Applying Knowledge and Understanding:
The gained knowledge must allow the reading of more advanced textbooks and to solve basic problems in quantum physics with the appropriate mathematical tools.

Making judgements:
The student should own, at the end of the course, the ability to use and to choose the methods to solve problems in atomic physics, in molecular physics, in nuclear physics and condensed matter science with the appropriate tools (exact methods or perturbation theory, operator algebra, group theory,...).

Communicating Skills:
To learn and to present the description of physical problems with the language and the methods of quantum mechanics.

Learning Skills:
The student, with this course, will be able to read, discuss and more deeply understand the subjects in theoretical physics in different fields, as required by an activity of consulting, research and technological applications in the field of modern physics.

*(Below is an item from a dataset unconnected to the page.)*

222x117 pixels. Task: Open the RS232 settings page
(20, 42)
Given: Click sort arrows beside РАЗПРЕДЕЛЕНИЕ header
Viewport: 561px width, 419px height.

- Lecture Notes provided by the teacher for the whole course.
Suggested books:
- J.J. Sakurai - Modern Quantum Mechanics, Addison-Wesley,1994.
- S. Weinberg, Lectures on Quantum Mechanics, Cambridge University Press, 2015, 2nd ed.
- L. D. Landau and E. M. Lifshitz, Quantum mechanics : non-relativistic theory, Butterworth-Heinemann, 1981, 3rd ed.
- Ramamurti Shankar, Principles of Quantum Mechanics, Springer 1994, 2nd ed.
- L. S. Schulman - Techniques and applications of path integration, Dover, 2005.
- S. Weinberg, The Quantum Theory of Fields (vol I), Cambridge University Press, 2005.
- J. F. Cornwell - Group theory in Physics. An Introduction, Academic Press, 1997.